Gegen diese Entscheidung richtet sich die Revision des Klägers aus dem Revisionsgrund der unrichtigen rechtlichen Beurteilung mit dem Antrag auf Abänderung im klagsstattgebenden Sinn. Hilfsweise wird ein Aufhebungs- und Zurückverweisungsantrag gestellt.

Die beklagte Partei hat sich am Revisionsverfahren nicht beteiligt.

Rechtliche Beurteilung

Die Revision ist nicht berechtigt.

Die rechtliche Beurteilung der angefochtenen Entscheidung ist zutreffend (§ 510 Abs 3 Satz 2 ZPO).

Eingangs ist festzuhalten, dass die Bezeichnung der beklagten Partei amtswegig von "Pensionsversicherungsanstalt der Arbeiter" auf "Pensionsversicherungsanstalt" zu berichtigen war, weil mit 1. 1. 2003 alle Rechte und Verbindlichkeiten der Pensionsversicherungsanstalt der Arbeiter auf die neu errichtete Pensionsversicherungsanstalt als Gesamtrechtsnachfolger übergingen (§ 538a ASVG idF der 59. ASVGNov BGBl I 2002/1).

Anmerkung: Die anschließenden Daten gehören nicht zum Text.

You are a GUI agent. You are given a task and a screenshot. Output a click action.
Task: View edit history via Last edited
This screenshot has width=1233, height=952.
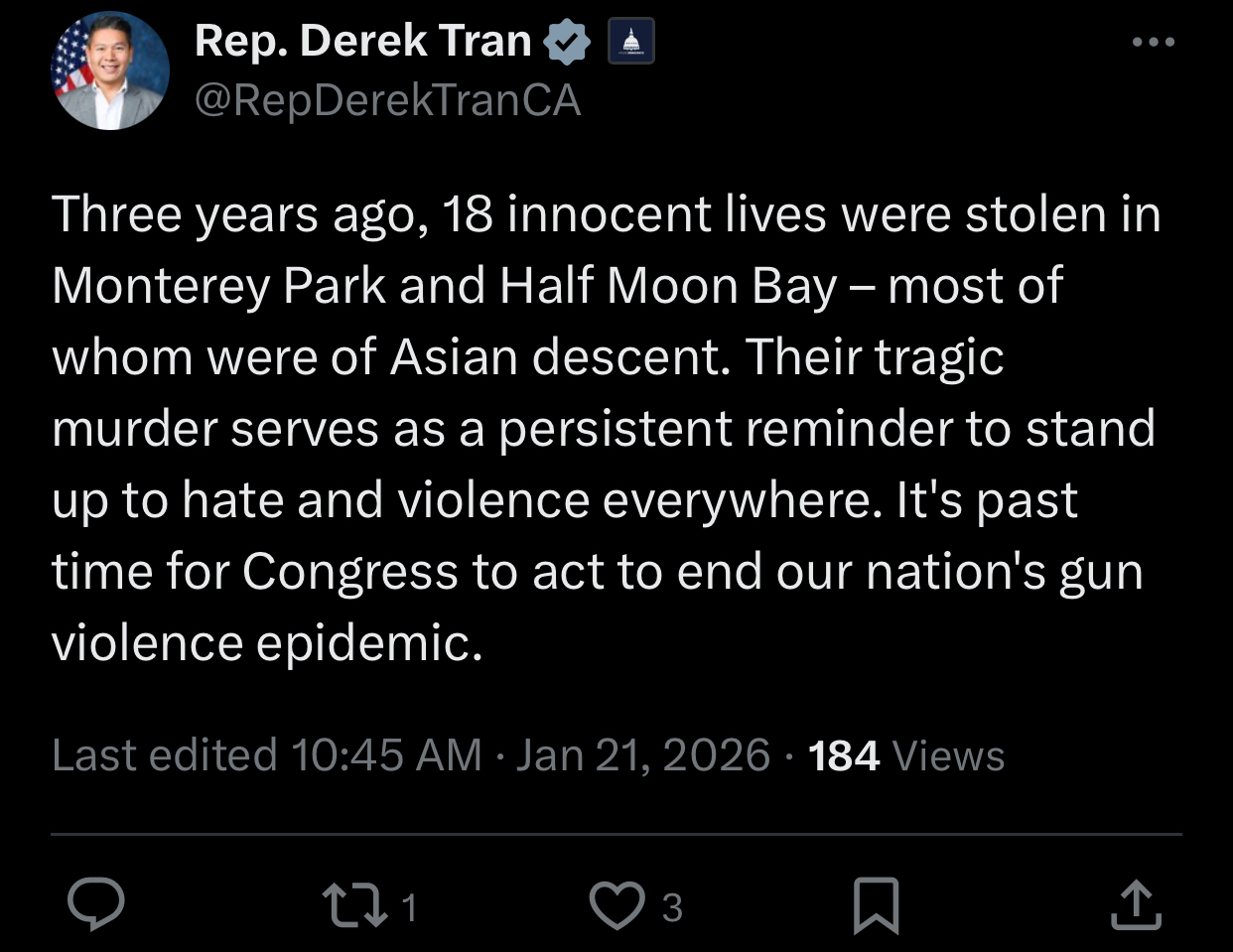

Der Kläger macht in seinen Revisionsausführungen im Wesentlichen geltend, dass er Berufsschutz als Schweißer genieße und eine Verweisbarkeit auf die Tätigkeit eines qualifizierten Fertigungsprüfers geradezu auszuschließen sei, zumal jemand, der über kein räumliches Sehen verfüge und daher aus augenfachärztlicher Sicht selbst keine Schweißarbeiten mehr durchführen könne, aufgrund des eingeschränkten Sehvermögens sicherlich auch nicht allfällige Schweißarbeiten als Fertigungsprüfer überprüfen könne. Gerade die Tätigkeit eins Fertigungsprüfers erfordere denknotwendigerweise eine noch bessere Sehfähigkeit als die Tätigkeit eins Schweißers. Im erstinstanzlichen Verfahren sei überhaupt keine Aussage darüber getroffen worden, ob der Kläger aufgrund seiner gesundheitlichen Beeinträchtigung in der Lage sei, den Verweisungsberuf eines Qualitäts- oder Fertigungsprüfers auszuüben. Darüber hinaus sei nicht geprüft worden, inwieweit die Tätigkeit eines qualifizierten Fertigungsprüfers von einem Nicht-Österreicher überhaupt ausgeübt werden könne, zumal die Qualitätskontrolle bekanntermaßen branchenbedingt nicht mit Ausländern besetzt würde. Diese Ausführungen sind nicht berechtigt.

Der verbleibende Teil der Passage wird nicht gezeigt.